RefSeq release 217 is now available online and from the FTP site. You can access RefSeq data through NCBI Datasets.
What’s included in this release?
As of March 8, 2023, this full release incorporates genomic, transcript, and protein data, containing:
- 348,351,219 records
- 254,500,694 proteins
- 50,975,429 RNAs
- sequences from 130,837 organisms
The release is provided in several directories as a complete dataset and divided by logical groupings.
Updates & announcements
Prokaryote phylum names
As previously announced, NCBI Taxonomy began updating phylum names for prokaryotes in January 2023. Informal phylum names in long use (e.g., Firmicutes, Proteobacteria) were changed to newly formalized names (e.g. Bacillota, Pseudomonadota, respectively). This update affected over 40 NCBI TaxIDs at phylum rank. The rollout of new phylum names is now complete! The flatfiles in this release contain the new phylum names.
New eukaryotic genome annotations
This release includes new annotations generated by NCBI’s eukaryotic genome annotation pipeline for 33 species, including:
- Slow loris, based on new assembly mNycCou1.pri (GCF_027406575.1-RS_2023_03) (pictured)
- Common vampire bat, based on new assembly HLdesRot8A (GCF_022682495.1-RS_2023_02)
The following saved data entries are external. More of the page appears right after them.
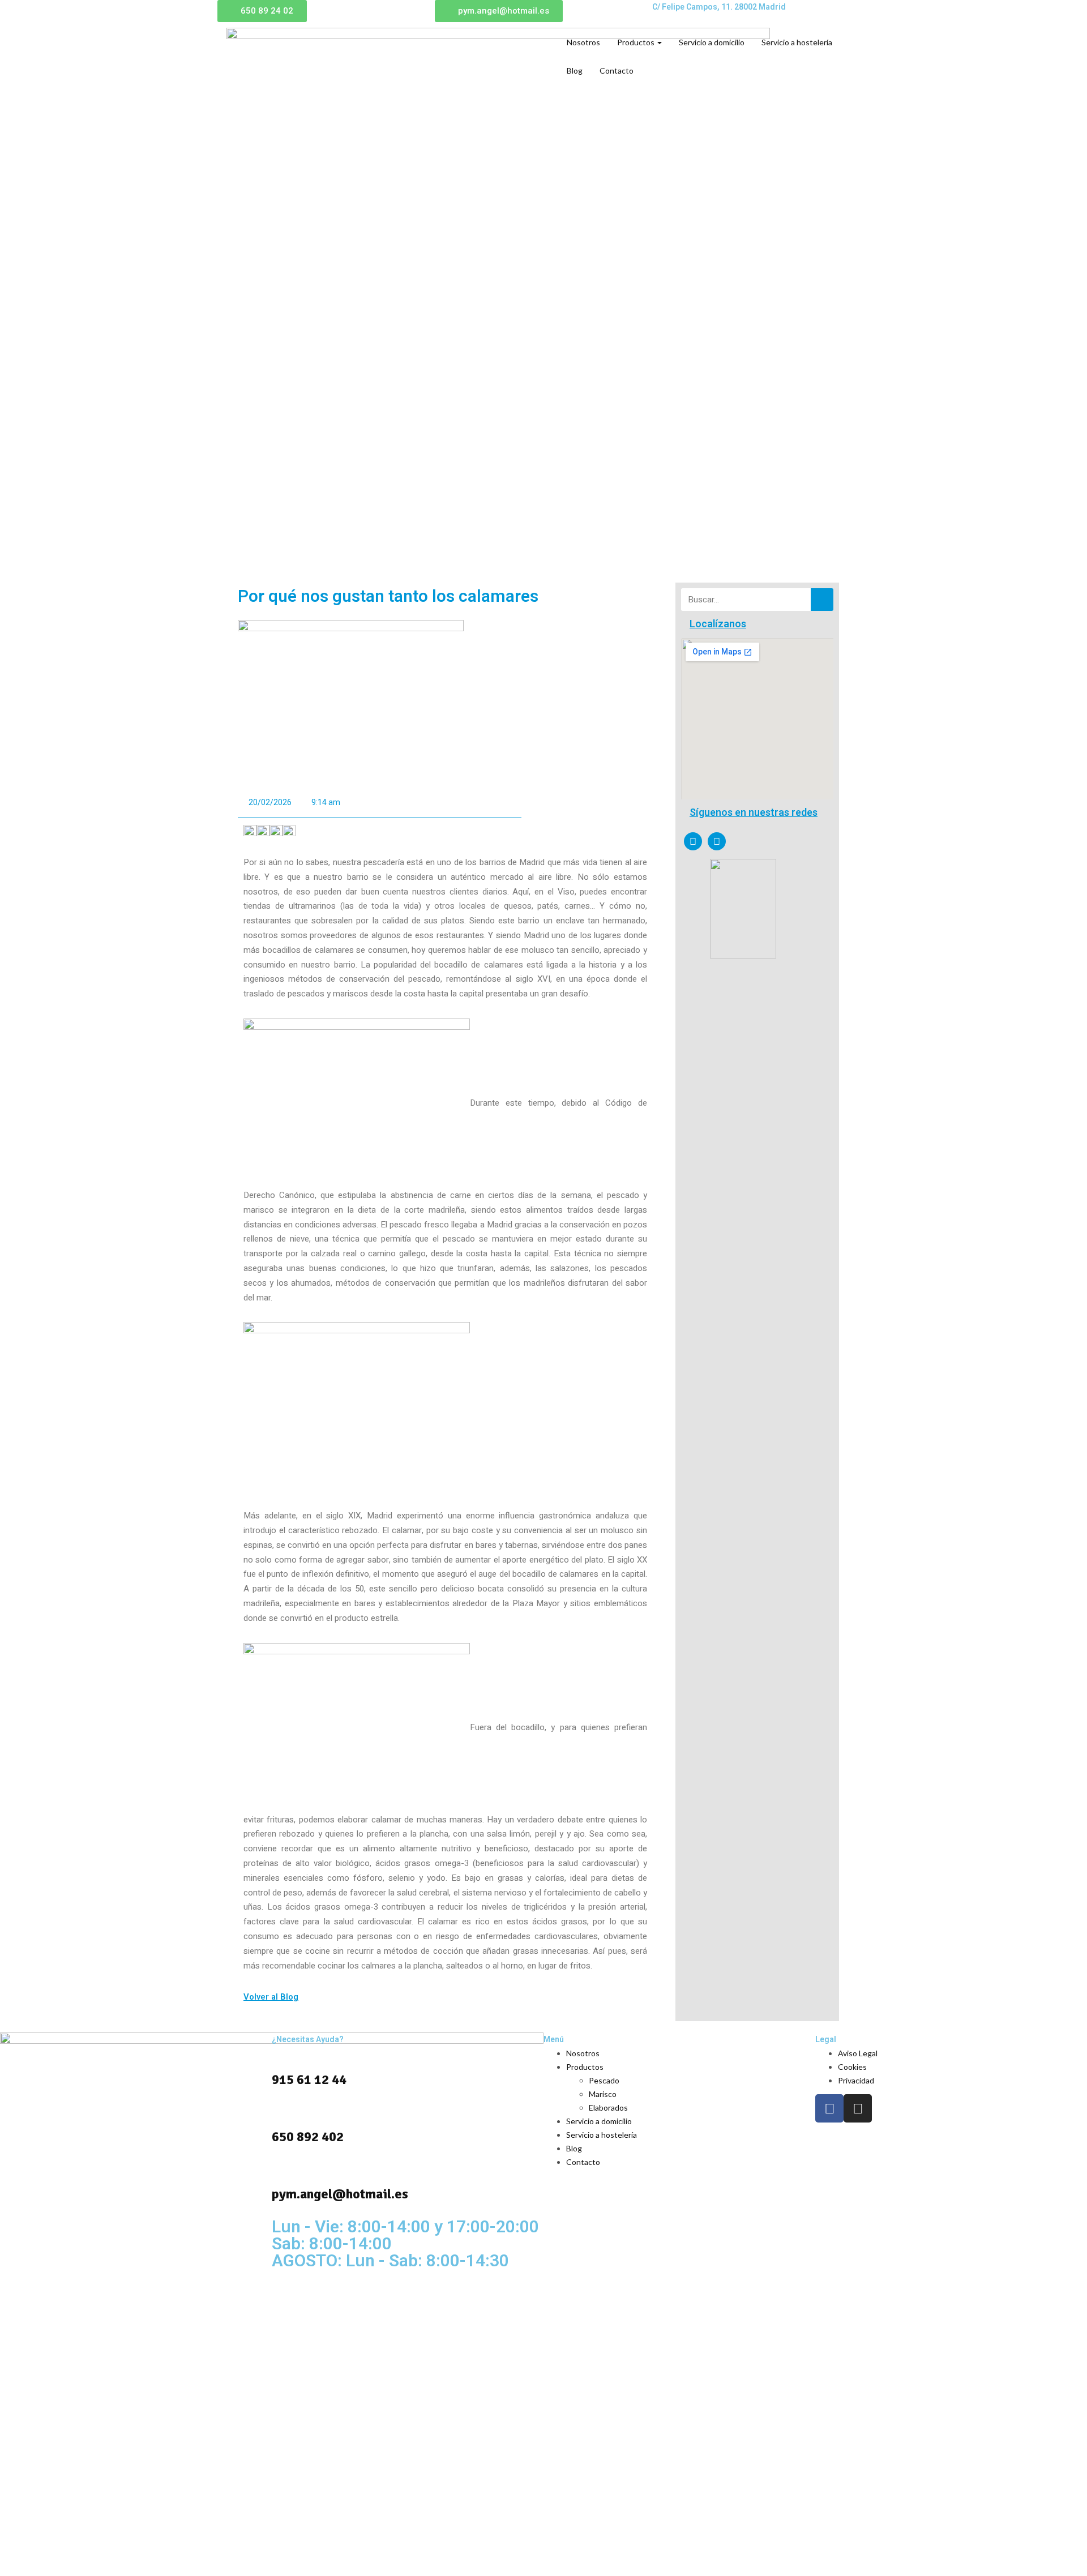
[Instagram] (717, 841)
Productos (636, 42)
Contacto (617, 70)
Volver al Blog (270, 1997)
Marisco (603, 2094)
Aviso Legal (858, 2053)
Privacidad (856, 2080)
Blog (575, 70)
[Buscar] (822, 599)
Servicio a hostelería (796, 42)
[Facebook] (693, 841)
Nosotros (583, 42)
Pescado (604, 2080)
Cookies (852, 2067)
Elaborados (608, 2107)
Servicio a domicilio (711, 42)
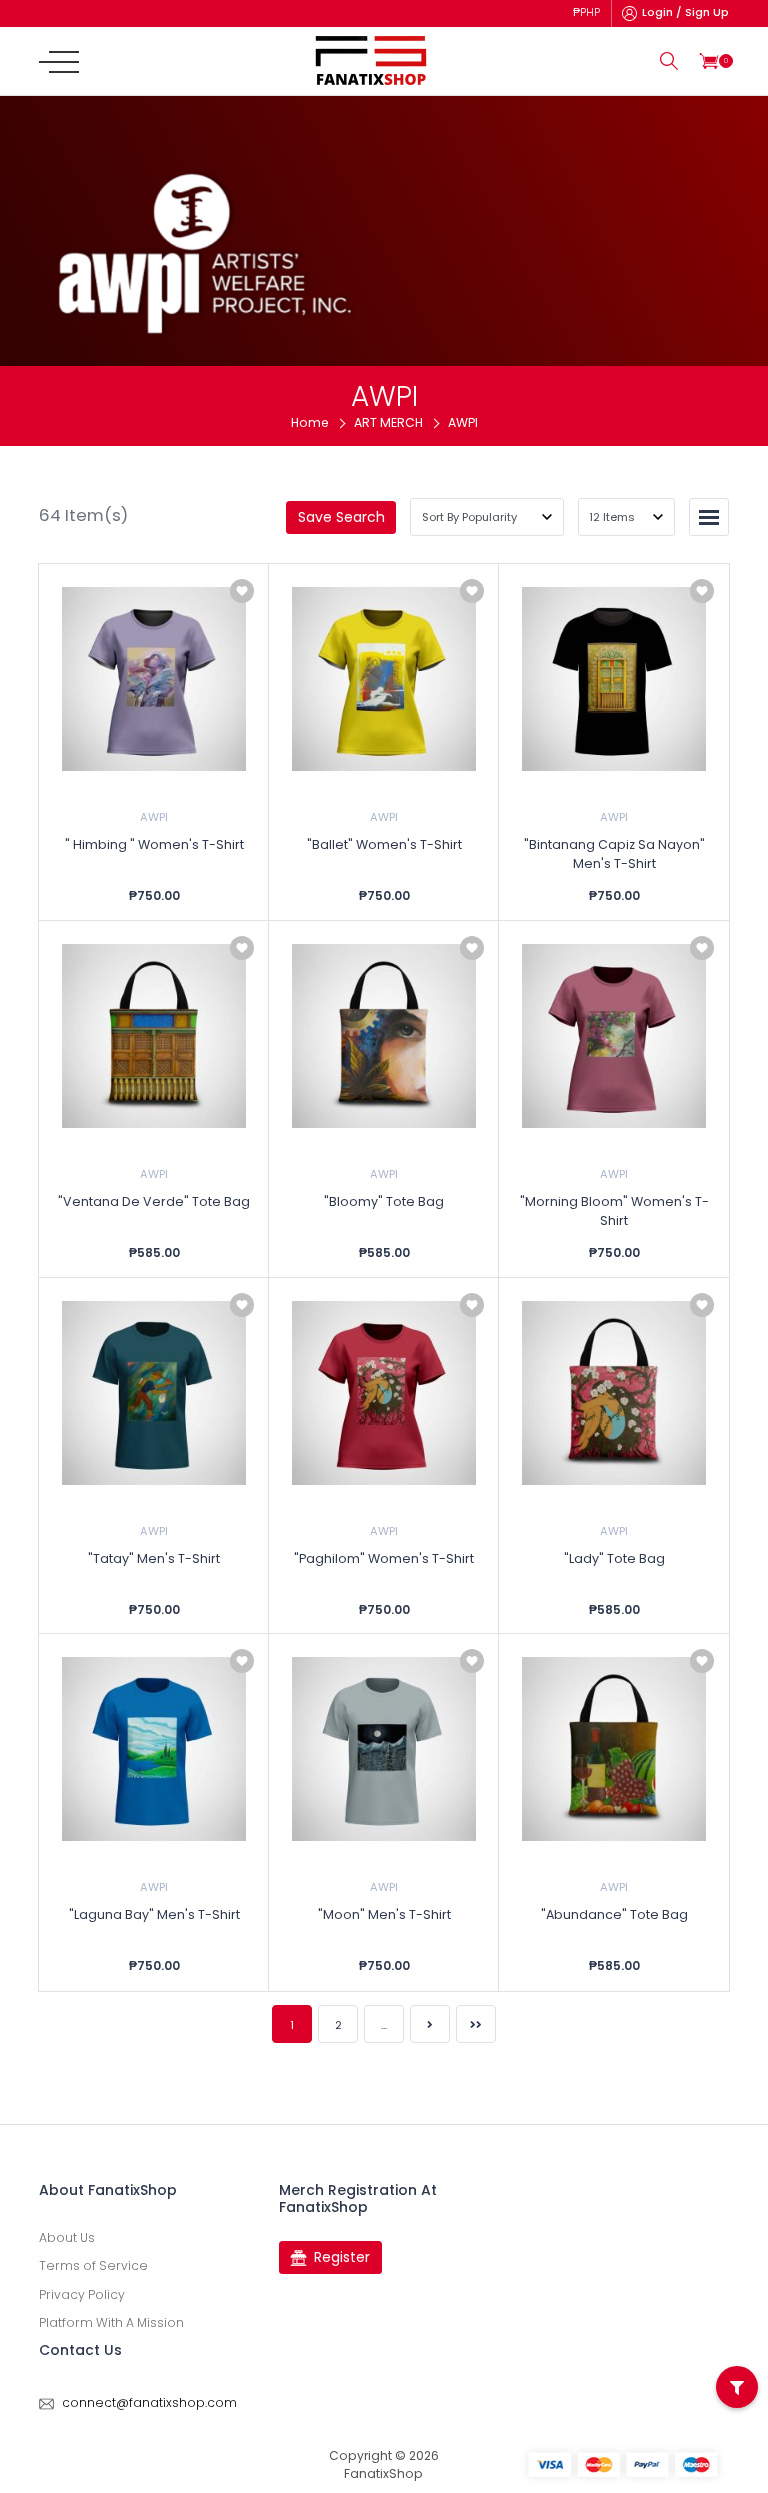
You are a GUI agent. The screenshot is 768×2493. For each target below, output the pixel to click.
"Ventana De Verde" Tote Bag (154, 1201)
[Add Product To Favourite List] (242, 591)
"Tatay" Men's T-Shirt (154, 1558)
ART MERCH (388, 422)
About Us (67, 2237)
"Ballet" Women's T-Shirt (384, 844)
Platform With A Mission (111, 2322)
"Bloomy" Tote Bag (384, 1201)
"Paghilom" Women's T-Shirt (384, 1558)
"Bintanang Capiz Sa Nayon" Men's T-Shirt (614, 854)
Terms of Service (93, 2265)
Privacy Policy (82, 2294)
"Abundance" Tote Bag (614, 1914)
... (384, 2025)
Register (342, 2257)
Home (310, 422)
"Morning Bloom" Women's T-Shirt (614, 1211)
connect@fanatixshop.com (149, 2402)
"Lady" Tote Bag (614, 1558)
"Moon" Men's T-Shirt (384, 1914)
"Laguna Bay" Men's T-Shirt (154, 1914)
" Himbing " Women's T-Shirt (154, 844)
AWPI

- Plains spadefoot toad, based on new assembly aSpeBom1.2.pri (GCF_027358695.1-RS_2023_03)
- Blue catfish, based on new assembly Billie_1.0 (GCF_023375685.1-RS_2023_03)
- Arachis duranensis, based on updated assembly aradu.V14167.gnm2.J7QH (GCF_000817695.3-RS_2023_02)
- California two-spot octopus, based on updated assembly ASM119413v2 (GCF_001194135.2-RS_2023_01)
Stay up to date
RefSeq supports the NIH Comparative Genomics Resource (CGR), an NLM project to establish an ecosystem to facilitate reliable comparative genomics analyses for all eukaryotic organisms. Join our mailing list to keep up to date with RefSeq and other CGR news. Follow us on Twitter @NCBI.
Questions?
If you have questions or would like to provide feedback, please reach out to us at info@ncbi.nlm.nih.gov.
Additional information
The total volume of ASN.1 files in the ‘Complete’ node grew by 24%. This size increase is an artifact of a change in the ordering of records that affects gzip efficiency.